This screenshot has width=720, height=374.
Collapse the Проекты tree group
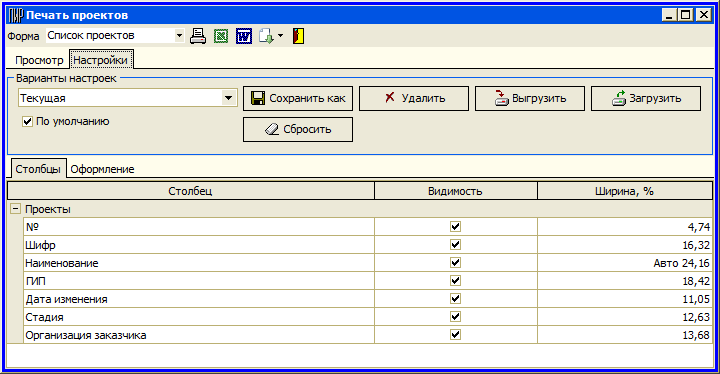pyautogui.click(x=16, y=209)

--------------------------------

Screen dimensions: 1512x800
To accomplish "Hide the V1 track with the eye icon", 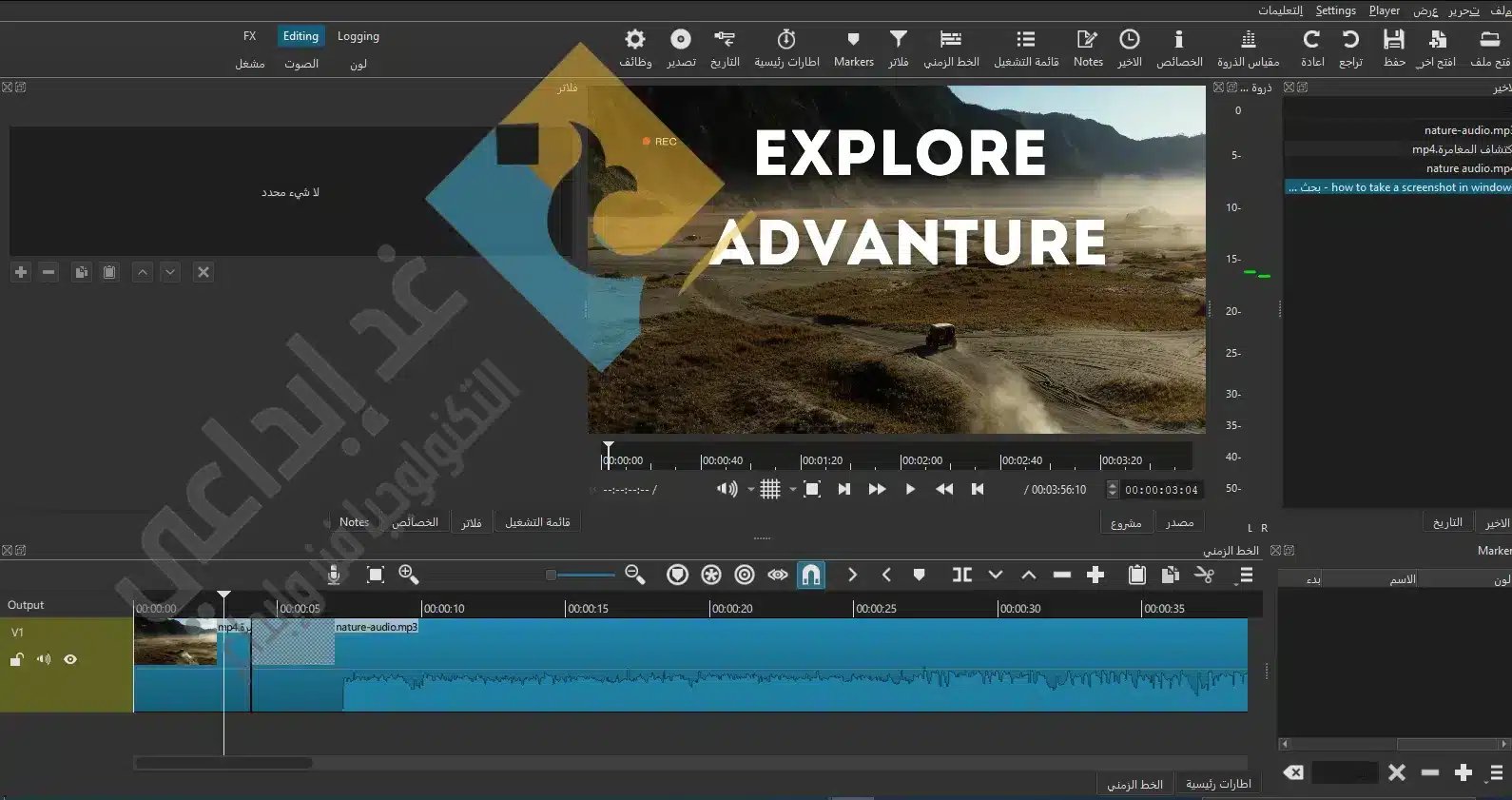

--------------------------------

**Task directions**
Look through the listing above for the line with "Screen dimensions: 1512x800" and the line with "the V1 track". Write out exactly those lines and everything between, leaving out pictures.

**Exercise solution**
Screen dimensions: 1512x800
To accomplish "Hide the V1 track with the eye icon", 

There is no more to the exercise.